The results of the above observational and randomized controlled clinical studies strongly suggest that hypogonadal men with T2DM and metabolic syndrome attain clinical benefit from physiological testosterone-replacement therapy. The symptomatic clinical benefits offered by testosterone-replacement therapy to hypogonadal men are well known, and similar positive effects on androgen deficiency and erectile function questionnaire scores (ADAM, AMS, and IIEF) were also observed in these metabolically compromised men. Of note is the consistency of the findings of the four randomized controlled clinical trials of testosterone-replacement therapy in hypogonadal men with T2DM and metabolic syndrome. Despite being undertaken by different research groups and using different modalities for the replacement of serum levels of testosterone to within the physiological range, all the studies reported an improvement in insulin resistance and HbA1c, coupled with reductions in visceral obesity and improvements in body composition. In addition, beneficial effects on lipids and blood pressure have been reported in some, but not all, studies following testosterone treatment. Consequently testosterone-replacement therapy may constitute a valid therapeutic option for men with T2DM who present with symptoms of low serum testosterone, which may constitute a significant proportion of the male T2DM population. If testosterone-replacement therapy is considered, it is important that diagnostic criteria for hypogonadism are confirmed, prostate carcinoma is excluded, no contraindication to testosterone therapy exists, and treatment is carefully monitored as per international guidelines.
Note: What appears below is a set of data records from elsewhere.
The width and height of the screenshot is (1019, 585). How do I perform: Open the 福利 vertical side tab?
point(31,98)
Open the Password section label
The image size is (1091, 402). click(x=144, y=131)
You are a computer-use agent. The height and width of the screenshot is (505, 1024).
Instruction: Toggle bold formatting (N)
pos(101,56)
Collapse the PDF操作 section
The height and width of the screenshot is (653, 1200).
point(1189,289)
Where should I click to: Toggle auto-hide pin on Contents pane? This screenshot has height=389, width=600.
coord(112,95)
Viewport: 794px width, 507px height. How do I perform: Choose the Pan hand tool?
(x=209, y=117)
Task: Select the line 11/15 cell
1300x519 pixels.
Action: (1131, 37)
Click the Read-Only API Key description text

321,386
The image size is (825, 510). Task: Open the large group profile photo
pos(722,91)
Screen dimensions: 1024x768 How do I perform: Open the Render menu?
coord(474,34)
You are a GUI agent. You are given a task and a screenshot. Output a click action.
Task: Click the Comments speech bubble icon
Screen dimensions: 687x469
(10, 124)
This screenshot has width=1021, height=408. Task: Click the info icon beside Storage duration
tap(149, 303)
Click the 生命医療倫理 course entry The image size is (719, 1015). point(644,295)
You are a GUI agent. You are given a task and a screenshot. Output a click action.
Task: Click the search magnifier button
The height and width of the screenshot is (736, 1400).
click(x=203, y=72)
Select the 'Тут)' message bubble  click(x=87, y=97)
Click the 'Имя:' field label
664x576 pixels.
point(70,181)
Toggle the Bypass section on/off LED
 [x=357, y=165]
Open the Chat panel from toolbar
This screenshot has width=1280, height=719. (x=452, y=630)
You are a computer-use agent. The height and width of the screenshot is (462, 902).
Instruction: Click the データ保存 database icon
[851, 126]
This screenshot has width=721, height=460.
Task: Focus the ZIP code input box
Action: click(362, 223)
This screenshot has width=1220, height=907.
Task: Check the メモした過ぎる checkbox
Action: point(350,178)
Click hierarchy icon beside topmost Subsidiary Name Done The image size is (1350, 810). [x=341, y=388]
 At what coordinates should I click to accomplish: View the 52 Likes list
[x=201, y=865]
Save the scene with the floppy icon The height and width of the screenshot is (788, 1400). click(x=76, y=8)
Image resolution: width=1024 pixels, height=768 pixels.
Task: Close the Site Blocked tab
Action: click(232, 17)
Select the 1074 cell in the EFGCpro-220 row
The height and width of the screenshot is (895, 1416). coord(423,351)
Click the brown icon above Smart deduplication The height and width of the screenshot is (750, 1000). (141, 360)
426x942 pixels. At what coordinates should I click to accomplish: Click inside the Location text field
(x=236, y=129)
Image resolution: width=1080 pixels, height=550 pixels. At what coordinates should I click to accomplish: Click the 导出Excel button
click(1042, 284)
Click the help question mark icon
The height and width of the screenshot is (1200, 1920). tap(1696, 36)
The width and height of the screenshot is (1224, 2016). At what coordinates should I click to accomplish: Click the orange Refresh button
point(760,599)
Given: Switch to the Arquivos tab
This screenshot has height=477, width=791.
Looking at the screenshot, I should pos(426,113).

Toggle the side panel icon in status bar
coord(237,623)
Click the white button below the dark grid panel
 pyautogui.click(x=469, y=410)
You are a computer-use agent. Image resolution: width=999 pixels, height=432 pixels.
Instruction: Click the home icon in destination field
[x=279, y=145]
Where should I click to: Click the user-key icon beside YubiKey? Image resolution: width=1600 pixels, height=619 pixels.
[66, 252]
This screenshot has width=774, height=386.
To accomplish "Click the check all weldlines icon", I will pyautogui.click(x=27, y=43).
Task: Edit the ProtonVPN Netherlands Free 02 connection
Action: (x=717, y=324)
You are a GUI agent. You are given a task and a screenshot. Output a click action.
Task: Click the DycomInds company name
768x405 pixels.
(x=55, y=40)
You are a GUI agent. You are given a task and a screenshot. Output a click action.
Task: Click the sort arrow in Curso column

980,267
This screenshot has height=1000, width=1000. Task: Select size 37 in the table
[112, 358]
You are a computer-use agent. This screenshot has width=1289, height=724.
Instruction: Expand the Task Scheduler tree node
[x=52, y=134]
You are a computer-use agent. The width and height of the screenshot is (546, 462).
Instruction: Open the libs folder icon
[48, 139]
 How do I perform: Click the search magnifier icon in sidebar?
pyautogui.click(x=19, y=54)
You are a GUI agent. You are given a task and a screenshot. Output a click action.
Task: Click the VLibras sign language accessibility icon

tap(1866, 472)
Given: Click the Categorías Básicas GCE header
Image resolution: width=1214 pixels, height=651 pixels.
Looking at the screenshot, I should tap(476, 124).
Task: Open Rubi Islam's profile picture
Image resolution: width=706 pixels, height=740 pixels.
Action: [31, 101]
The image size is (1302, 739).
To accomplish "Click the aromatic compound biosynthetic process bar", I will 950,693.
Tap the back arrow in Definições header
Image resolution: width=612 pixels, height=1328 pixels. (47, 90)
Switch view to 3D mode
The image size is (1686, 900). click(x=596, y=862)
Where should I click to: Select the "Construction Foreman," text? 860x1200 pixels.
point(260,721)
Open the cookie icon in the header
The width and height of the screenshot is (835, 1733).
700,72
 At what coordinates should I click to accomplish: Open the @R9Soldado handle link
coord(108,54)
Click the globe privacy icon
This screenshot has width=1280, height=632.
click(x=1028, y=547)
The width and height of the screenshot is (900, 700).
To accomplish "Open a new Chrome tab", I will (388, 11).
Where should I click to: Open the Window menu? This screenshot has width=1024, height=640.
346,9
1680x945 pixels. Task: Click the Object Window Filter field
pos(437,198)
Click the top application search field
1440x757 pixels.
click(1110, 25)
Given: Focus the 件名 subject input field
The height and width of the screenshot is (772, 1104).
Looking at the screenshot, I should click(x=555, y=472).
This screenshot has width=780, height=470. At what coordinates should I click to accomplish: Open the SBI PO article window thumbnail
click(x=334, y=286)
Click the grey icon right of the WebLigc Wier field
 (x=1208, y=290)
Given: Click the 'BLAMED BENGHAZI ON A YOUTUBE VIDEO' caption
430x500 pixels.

In addition to offering a solution for the decreased quality of life experienced by hypogonadal men, testosterone-replacement therapy may also have a positive impact on the insulin resistance and impaired glucose control inherent to individuals with T2DM. The potential impact of improvements in insulin resistance and glycemic control on reducing microvascular and macrovascular complications, which are the major causes of morbidity and mortality in this patient group, are well known.